● Textauszug
^^^^^^^^^^^^^^^^

Foto: privat

09.04.2020

René Krombholz: Neue Wertschätzung richtig nutzen!

In einem Brief an TOP HAIR plädiert Branchenkenner René Krombholz dafür, in diesen Zeiten auch mal quer zu denken und die Corona-Krise als echte Chance für den Friseur-Berufsstand zu nutzen.

Liebe Kolleginnen und Kollegen,

wir erleben gerade ein Stück Menschheitsgeschichte live, welches historisch werden wird: Eine Krise wirtschaftlicher und gesundheitlicher Art, derzeit (noch) friedlich. Und das Leben gibt uns die Chance zu lernen oder zu resignieren.

In den letzten Jahren und Jahrzehnten erlebten wir einen schmerzhaften Wertewandel zum Nachteil unseres Berufsstandes. Auch andere Branchen waren oder sind noch von diesem Abwärtstrend betroffen, der sich im Moment ebenso schnell wie radikal umkehrt. Verkäuferinnen werden zu Helden des Alltags, Menschen klatschen Beifall, um denjenigen zu danken, die dieses Land am Laufen halten. Auch die Friseure ernten mit der ihnen zugestandenen Systemrelevanz eine Wertschätzung ohnegleichen.

Man horchte auf in unserem Land und hinterfragte so einiges, was mit ehrbaren Werten des Handwerks zu tun hat aber vergessen schien. Das gelangte wieder an die Oberfläche. Zumindest kurzfristig, bis es von den Friseuren selbst nieder gemacht wurde. Nein! Mir geht es an dieser Stelle nicht um das Pro oder Contra der Salonschließungen. Das wäre ohnehin passiert.

^^^^^^^^^^^^^^^^

● Datenauszug
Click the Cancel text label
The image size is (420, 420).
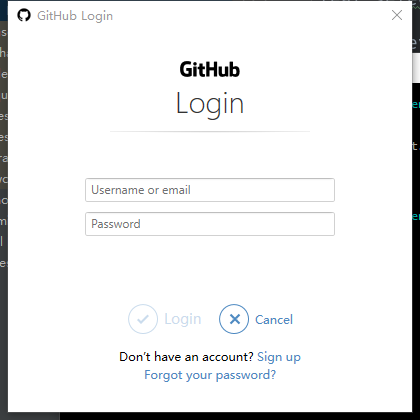pyautogui.click(x=274, y=320)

^^^^^^^^^^^^^^^^

● Aufgaben
A) Schreib den Textauszug von „In den letzten“ bis einschließlich „wäre ohnehin passiert.“ neu und ersetze dabei „Beifall“ durch „Applaus“.
B) Nenne in der Reihenfolge ihres Auftretens alle Wörter im Textauszug, die die Zeichenfolge „Friseur“ enthalten.
C) Beantworte diese Fragen zum Textauszug:
(i) Welches Datum steht über der Überschrift?
(ii) An wen ist der Brief laut Einleitung gerichtet?
(iii) Wer wird laut dem Brief zu Helden des Alltags?

● Lösungen unten
A)
In den letzten Jahren und Jahrzehnten erlebten wir einen schmerzhaften Wertewandel zum Nachteil unseres Berufsstandes. Auch andere Branchen waren oder sind noch von diesem Abwärtstrend betroffen, der sich im Moment ebenso schnell wie radikal umkehrt. Verkäuferinnen werden zu Helden des Alltags, Menschen klatschen Applaus, um denjenigen zu danken, die dieses Land am Laufen halten. Auch die Friseure ernten mit der ihnen zugestandenen Systemrelevanz eine Wertschätzung ohnegleichen.

Man horchte auf in unserem Land und hinterfragte so einiges, was mit ehrbaren Werten des Handwerks zu tun hat aber vergessen schien. Das gelangte wieder an die Oberfläche. Zumindest kurzfristig, bis es von den Friseuren selbst nieder gemacht wurde. Nein! Mir geht es an dieser Stelle nicht um das Pro oder Contra der Salonschließungen. Das wäre ohnehin passiert.

B) Friseur-Berufsstand, Friseure, Friseuren

C)
(i) 09.04.2020
(ii) An TOP HAIR
(iii) Verkäuferinnen